Some of the saddest moments of my ministry have been in funeral homes, preaching for people I didn’t know. Early on in ministry, I became the “go to” minister for a local mortician when one of his deceased passed away with no religious affiliation. I’ve seen almost empty chapels, with no one to do the eulogy but me. And I’ve seen full chapels of family members who clearly hated the deceased. I had one deceased woman’s daughter tell me there was nothing positive she could think to say about her mother, nothing at all, except that she did feed the birds in her backyard.
Do I think it was biblically acceptable to preach those funerals? Yes. Would I do it again today? Yes.

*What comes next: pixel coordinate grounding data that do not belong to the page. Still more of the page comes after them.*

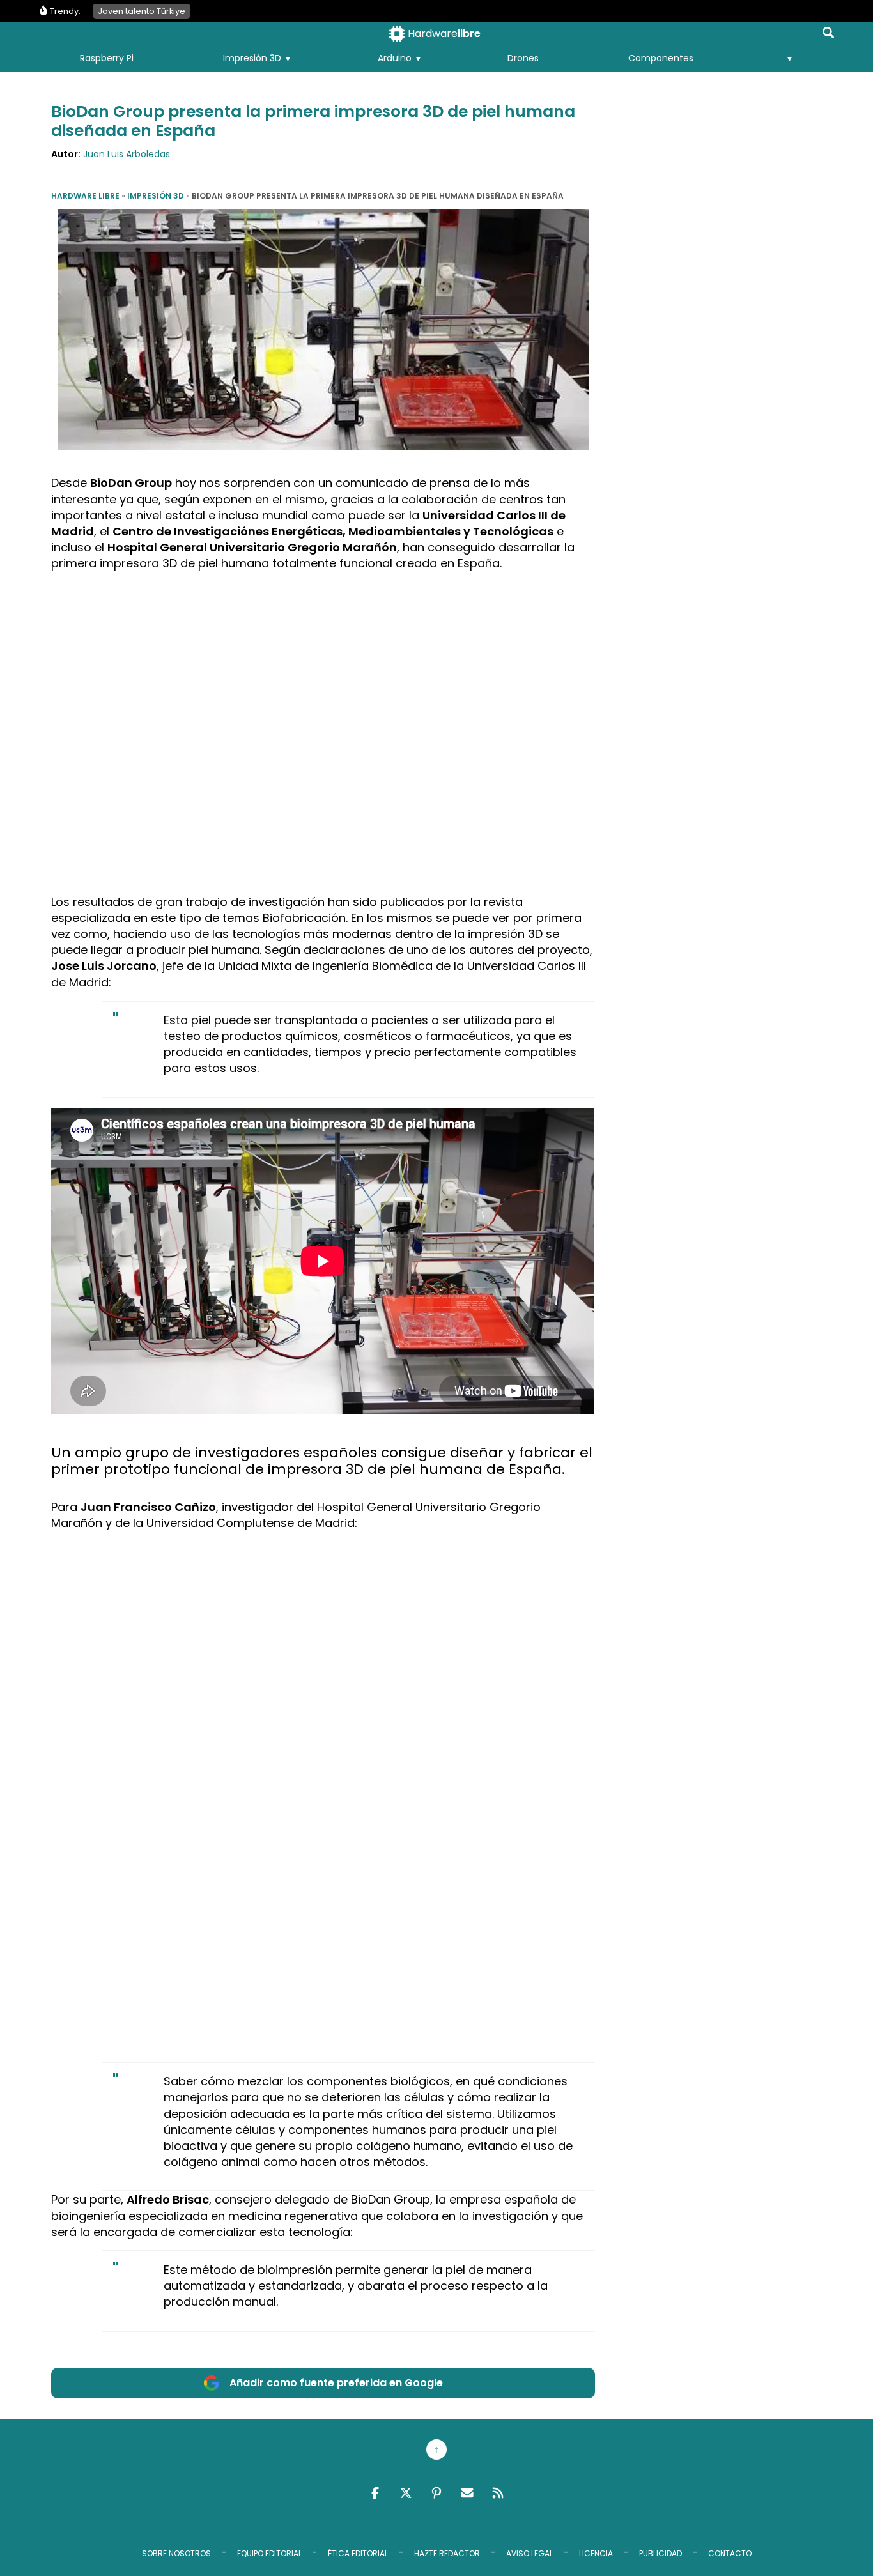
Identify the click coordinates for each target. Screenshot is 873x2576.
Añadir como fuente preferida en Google (336, 2382)
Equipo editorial (269, 2553)
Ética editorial (358, 2553)
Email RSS (467, 2493)
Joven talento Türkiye (141, 11)
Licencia (596, 2553)
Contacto (730, 2553)
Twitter (405, 2493)
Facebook (375, 2493)
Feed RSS (498, 2493)
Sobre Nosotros (176, 2553)
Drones (523, 58)
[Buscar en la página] (828, 35)
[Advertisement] (323, 671)
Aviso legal (529, 2553)
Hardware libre (85, 195)
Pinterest (436, 2493)
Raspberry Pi (107, 58)
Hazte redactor (447, 2553)
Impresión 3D (252, 58)
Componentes (660, 58)
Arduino (395, 58)
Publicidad (660, 2553)
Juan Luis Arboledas (126, 154)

A funeral is an entirely different matter than a wedding. A wedding is about the near future (near meaning the next thirty to seventy years or so). A funeral is about the past, and about the ultimate future (the resurrection from the dead). A wedding is the witnessing of vows, the calling together of a covenant between two persons. A funeral doesn’t call any reality together. It commits the body of the dead to the earth and awaits the resurrection of both the just and the unjust.